Deux esprits sans attache se rencontrent autour d’une piscine, abolissent la barrière que représente un langage non partagé par la légèreté de leurs attitudes. Un allumé du casque en ciré jaune joue les chefs d’escouade en dirigeant son équipe de bras cassés lors d’un hold up cavalier dans une usine de seconde zone à l’heure de la pause casse-croûte. Trois amis qui s’aiment sans se le dire, se plaisent à s’embarquer dans des situations rocambolesques pour amplifier leur phobie d’un avenir trouble au lieu de la guérir. Quitte à se retrouver, au bout du chemin, dans un enclos peu hospitalier, pour un dernier rire dont l’enthousiasme gras cache en réalité une belle dose de sentiment. Aucune doute n'est possible, on est bien chez Wes Anderson !
Bottle Rocket, premier film du bonhomme, ne possède peut-être pas encore toute la maîtrise, formelle et narrative, de l’esthète acidulé que le cinéaste est devenu par la suite, mais il contient bel et bien toute l’essence de son cinéma. Son principal tour de force étant de se frayer un chemin vers le petit cœur en gélatine de son spectateur, en jouant la carte d’un humour très premier degré, servi avec fougue par des acteurs qui s’abandonnent totalement.

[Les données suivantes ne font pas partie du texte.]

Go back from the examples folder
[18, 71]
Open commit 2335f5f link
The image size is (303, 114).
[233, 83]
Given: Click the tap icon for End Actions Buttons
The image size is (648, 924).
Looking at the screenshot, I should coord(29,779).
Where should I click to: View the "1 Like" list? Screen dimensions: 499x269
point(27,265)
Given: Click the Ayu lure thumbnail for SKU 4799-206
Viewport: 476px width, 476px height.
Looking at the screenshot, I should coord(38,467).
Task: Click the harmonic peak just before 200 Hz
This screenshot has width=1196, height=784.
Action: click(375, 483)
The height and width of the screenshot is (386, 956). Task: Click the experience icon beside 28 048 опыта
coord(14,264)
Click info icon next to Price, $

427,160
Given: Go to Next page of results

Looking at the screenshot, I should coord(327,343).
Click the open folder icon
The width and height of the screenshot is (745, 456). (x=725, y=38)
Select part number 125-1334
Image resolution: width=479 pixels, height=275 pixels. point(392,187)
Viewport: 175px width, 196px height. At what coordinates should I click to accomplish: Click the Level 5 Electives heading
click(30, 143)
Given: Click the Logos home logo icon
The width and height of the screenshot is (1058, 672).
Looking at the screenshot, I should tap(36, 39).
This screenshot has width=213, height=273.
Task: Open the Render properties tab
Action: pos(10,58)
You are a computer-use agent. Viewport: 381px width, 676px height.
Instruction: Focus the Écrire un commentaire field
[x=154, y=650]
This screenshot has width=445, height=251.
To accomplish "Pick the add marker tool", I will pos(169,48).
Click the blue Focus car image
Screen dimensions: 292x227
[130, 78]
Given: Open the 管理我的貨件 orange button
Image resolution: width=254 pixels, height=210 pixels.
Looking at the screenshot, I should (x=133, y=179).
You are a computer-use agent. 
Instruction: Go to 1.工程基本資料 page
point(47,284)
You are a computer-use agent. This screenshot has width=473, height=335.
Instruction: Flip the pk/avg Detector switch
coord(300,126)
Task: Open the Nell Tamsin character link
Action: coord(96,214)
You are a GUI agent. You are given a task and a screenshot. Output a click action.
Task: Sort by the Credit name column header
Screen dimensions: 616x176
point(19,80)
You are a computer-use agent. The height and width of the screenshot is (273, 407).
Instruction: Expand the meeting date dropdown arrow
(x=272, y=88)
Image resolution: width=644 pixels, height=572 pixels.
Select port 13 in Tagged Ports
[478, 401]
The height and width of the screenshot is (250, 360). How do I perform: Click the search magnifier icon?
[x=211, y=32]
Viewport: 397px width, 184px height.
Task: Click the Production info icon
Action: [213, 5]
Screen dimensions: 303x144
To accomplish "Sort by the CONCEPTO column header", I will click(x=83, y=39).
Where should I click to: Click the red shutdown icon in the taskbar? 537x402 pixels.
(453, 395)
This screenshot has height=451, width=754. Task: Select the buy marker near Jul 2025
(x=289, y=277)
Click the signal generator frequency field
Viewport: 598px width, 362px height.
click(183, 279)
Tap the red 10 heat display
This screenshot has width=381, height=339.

Personne ne restera de marbre devant ce dernier coup d’oeil lancé à la caméra par le trublion Owen Wilson. Après avoir sonorisé tout le film de ses véloces et puissantes cordes vocales, l’homme pose le regard pour enfin laisser entrevoir ce bouillonnement de sentiments qui l’habite, mettant à nu une âme perdue, mais quelque part apaisée. L’avenir semble incertain et le présent a un goût particulier : l’accomplissement d’être enfin passé à l’acte est troublé par l’amère sanction qui va lui coûter une partie de sa vie.
Qu’on se rassure, si la dernière minute assume pleinement le côté dramatique qui imprègne tout le film, les 91 autres sont, elles, du Wes Anderson en pleine germination. Entre jeux graphiques en mode Do It Yourself, typographies enfantines et farce légère, tout est réuni pour provoquer le sourire. D’autant plus qu’à l’écran se joue un festival de tronches sympathiques qui prennent toutes un malin plaisir à tourner pour leur copain Wes. Les trois frangins Wilson — dont Owen signe le script avec Anderson — sont diaboliques dans leurs attitudes, et on ne boudera pas son plaisir de trouver au milieu de ces joyeux drilles le légendaire James Caan, qui n’hésite pas à mettre sur l’échafaud le côté badass qu’il a revêtu toute sa carrière, en prêtant son charisme à un prof arnaqueur rodé aux arts martiaux, bien déjanté, qui se joue d’inoffensifs oisillons entre deux cigares.
Ce retour aux sources de l’œuvre de Wes Anderson est particulièrement stimulant, tant il est marqué par l’inspiration sans bornes de son auteur. Son univers si particulier fait l’effet d’une tulipe en guimauve, plantée soigneusement au beau milieu d’un terrain vague, envahi de jouets délicatement abandonnés. L’endroit idéal pour retrouver son âme d’enfant, lequel une fois débarrassé de tout surplus végétal, laisse entrevoir la possibilité d’un sentiment, dont la portée émotionnelle est bien souvent enrobée d’une nappe sucrée très rassurante.
Imparfaite mais déjà touchante, cette adaptation un brin longuette de son premier court métrage laissait déjà entrevoir la marque d’un réalisateur singulier, qui a, depuis, prouvé aux yeux du monde toute l’étendue de son talent.